As often with cultures such as Wall Street or Silicon Valley, the essential tension is between forces in search of short -term benefits – whatever the long -term result – and others that prefer to balance opportunities and risks, and thus pursue more sustainable advantages. In arguments for and against such opposite opinions, there is a natural imbalance, because the seductive and obvious potential profits are now weighed against harsh risks to see and less defined in an unknown future. It is not a fair comparison.

Especially when it is so easy to make catastrophically enormous mistakes when you think in the future, even in the near future. In his techno-optimistic manifesto, the entrepreneur Marc Andreessen expresses his dream with casualness that we could accelerate clean energy resources so quickly that everyone on earth could soon use 1000 times more energy per day than what is currently typical for people in developed countries. Just think about what people could achieve!
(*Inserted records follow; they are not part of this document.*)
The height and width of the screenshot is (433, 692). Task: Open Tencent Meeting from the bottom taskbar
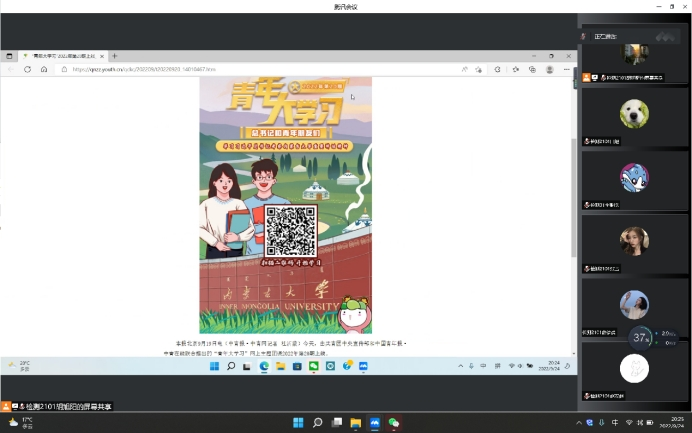coord(375,422)
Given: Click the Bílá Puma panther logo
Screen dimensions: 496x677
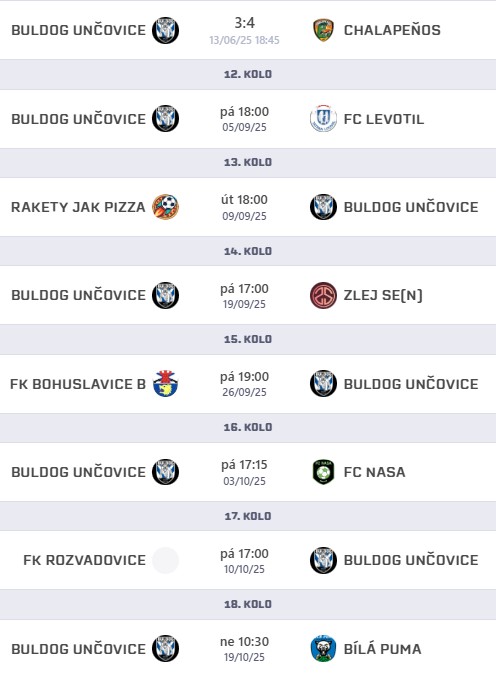Looking at the screenshot, I should (x=323, y=649).
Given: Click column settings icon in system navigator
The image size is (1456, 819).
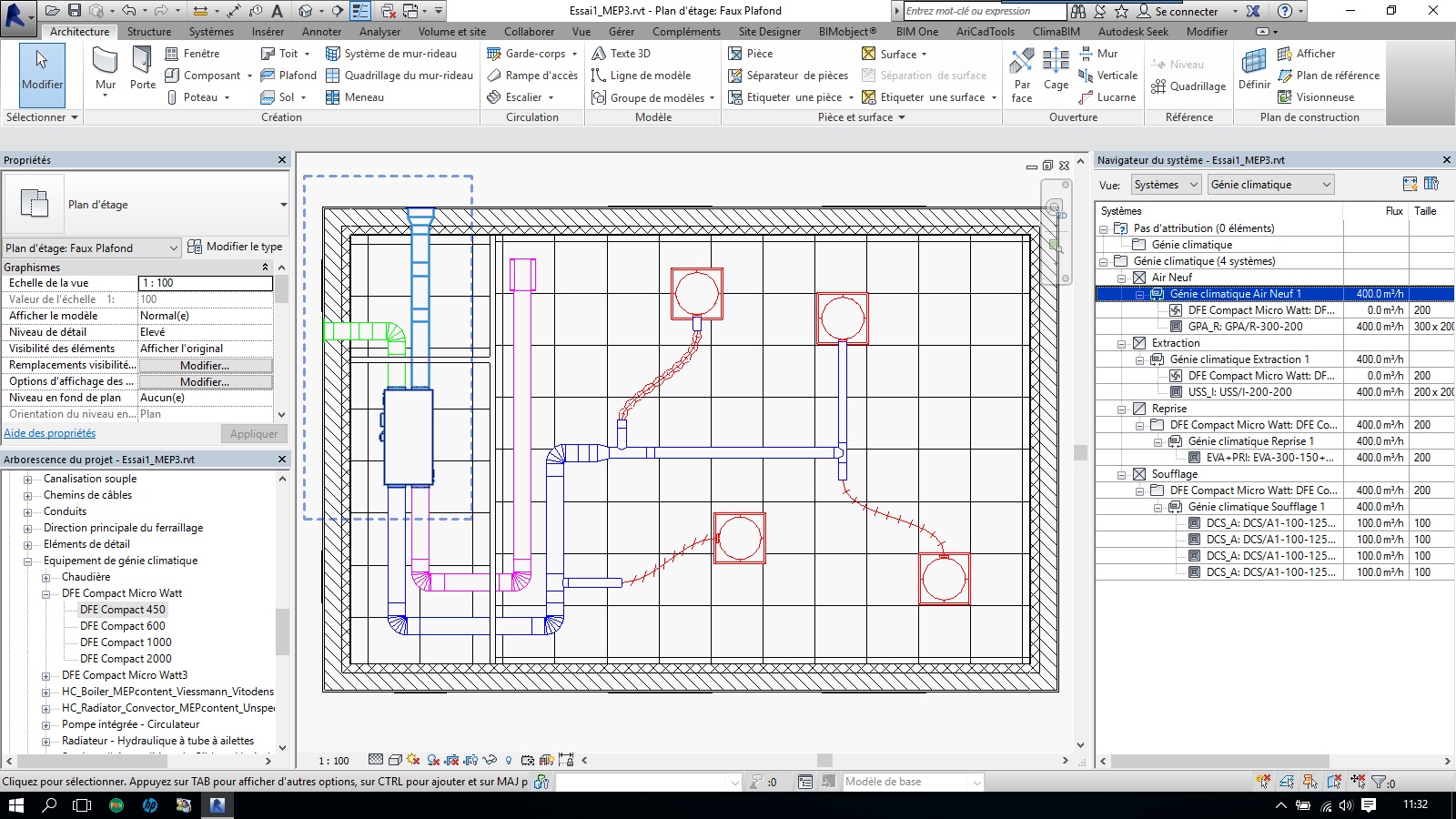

It looks great. Except that a little thought in physics also shows that the use of so much energy would immediately cause global warming about 30 times faster than we live today, and we would all be died in a few years. Not so great after all.

Of course, anyone could make this kind of error, because in our complex world, the cause and the effect are complex. The technology is delicate and what could happen is far from obvious. It’s like that – and why we have to think more carefully about the risks and follow a more cautious approach.